Puis les portes s’ouvrent en grand fracas et les gens commencent à arriver en courant, certains criant de joie lorsqu’ils arrivent devant la barrière. C’est si étrange de voir ces gens courir à l’intérieur, alors que d’habitude, j’en fais partie…

Mary arrive aussi à mes côtés. Je lui raconte un peu ce qu’il m’est arrivé. Nous faisons des photos, nous nous occupons, jusqu’à l’arrivée de This is Pop, qui comme hier à Saint-Étienne, nous font une jolie prestation, bien qu’un peu trop répétitive à mon goût. Puis les petites musiques d’avant-guerre retentissent dans la salle. Je trouve cette entrée en matière très sympa, certes très différente de l’Alice & June tour, mais qui a tout son charme : ça nous met directement dans l’ambiance de l’album et j’adore ça.

Puis Le moment arrive. La salle s’assombrit. Le rideau s’éclaire, faisant apparaître les visages des dictateurs connus, des zeppelins, des explosions. Les sirènes de guerre retentissent, assommantes, et le cheval au masque à gaz apparaît. Tout le monde crie, et mon cœur bat plus vite. L’écran s’éteint, et dans l’obscurité de la salle, la voix de Nicola retentit. Puis c’est la folie : le rideau tombe, je chante à tue-tête, regarde toute la scène, encore plus magnifique que quelques heures auparavant. Les chansons s’enchaînent, Marilyn, Little Dolls, Playboy, Punker… Mention spéciale à Le Lac qui arrive toujours à me tirer une larme, suivi de Le Manoir, splendide… Les Boys sont en pleine forme, Boris devant nous, nous chauffe comme à son habitude et nous nous amusons de loin avec Marco.

Nicola nous parle, s’amuse. Il nous dit qu’ils seront sûrement de retour en Savoie en 2010, ce qui est acclamé par des cris de joie.

Puis avec Electrastar, c’est la fin. Mais pas pour nous ! Je me poste devant la porte grise en compagnie de Sylvain et d’autres invités, où nous devons attendre Casimir qui viendra nous chercher. Il arrive plus vite que prévu (à peine 5 minutes !) et nous fait accéder à l’after. Nous montons les escaliers menant à la salle, où Alain nous accueille en nous proposant un verre. On nous invite à nous asseoir, en attendant que le groupe arrive. Mary me rejoint enfin, après avoir été chercher son sac à la consigne.

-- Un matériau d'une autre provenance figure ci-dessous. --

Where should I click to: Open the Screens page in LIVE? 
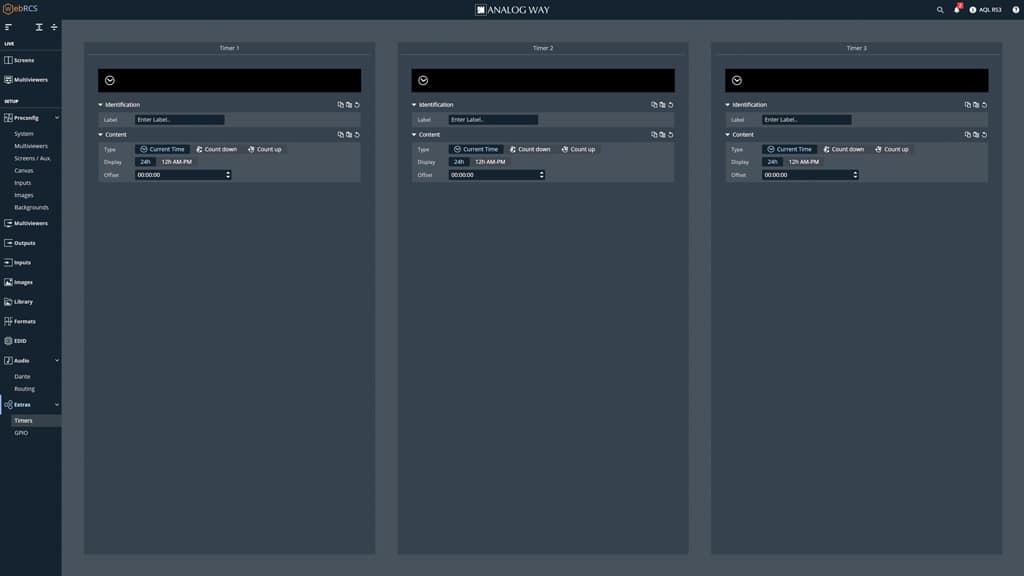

Et là, je vois que Boris est le premier à monter l’escalier en compagnie d’Alain. Il nous présente, Sylvain et moi. Bonsoir ! Je m’approche timidement de Boris alors que celui-ci fait de même pour venir me faire la bise. Je m’assois à côté de lui alors qu’il commence déjà à signer quelques autographes. Puis les autres Boys arrivent, Marco, Matu, François, et plus discret, oLi. Tout le monde se prête au jeu des photos et autographes, ils sont vraiment très accessibles et sympathiques.

François est le premier à partir, suivi de Marco, Matu, puis Boris. oLi est resté encore un moment avec nous, puis vers minuit et demi, c’est le moment aussi pour lui de partir. C’est fou comme un moment qu’on a attendu depuis tellement de temps passe si vite… Nous restons encore là avec Alain, Sylvain et Casimir qui nous a rejoint. Alain nous dévoile quelques anecdotes sur Nicola et le groupe.

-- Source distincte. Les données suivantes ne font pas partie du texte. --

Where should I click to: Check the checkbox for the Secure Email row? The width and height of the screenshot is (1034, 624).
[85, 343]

Puis Alain se lève. Bon… il nous dit qu’il se fait tard et qu’ils vont rentrer, parce qu’ils ont beaucoup de route à faire. Nous acquiesçons et allons prendre nos affaires. Tout le monde est déjà descendu, Mary et moi sommes les dernières. Nous remettons nos couches de vêtements et descendons le grand escalier qui mène à la sortie. Alain est là, il nous dit au revoir. Puis un monsieur nous accompagne jusqu’à la porte. On sort, on se retourne, la porte se ferme à clé. On reste là quelques instants… Puis nous nous en allons dans la nuit noire, des étoiles plein les yeux et notre cœur à jamais en Indochine.

Je tenais encore à remercier tout le monde : Alain, pour sa gentillesse et ses explications très claires et intéressantes, son humour, sa disponibilité. Le groupe, d’être aussi accessible et cool, comme de vrais potes de tous les jours, et bien sûr tout le staff d’Indo pour le magnifique travail qu’ils font chaque jour sur la tournée. Et enfin, un merci aussi à toutes les personnes qui m’ont accompagnées à ce concert, ainsi que les précédents et les suivants (ils se reconnaitront), sans qui je n’aurais pas pu réaliser ce rêve. Merci aussi à ceux qui ont cru en moi et m’ont envoyé de bonnes ondes. Bref, du fond du cœur, merci.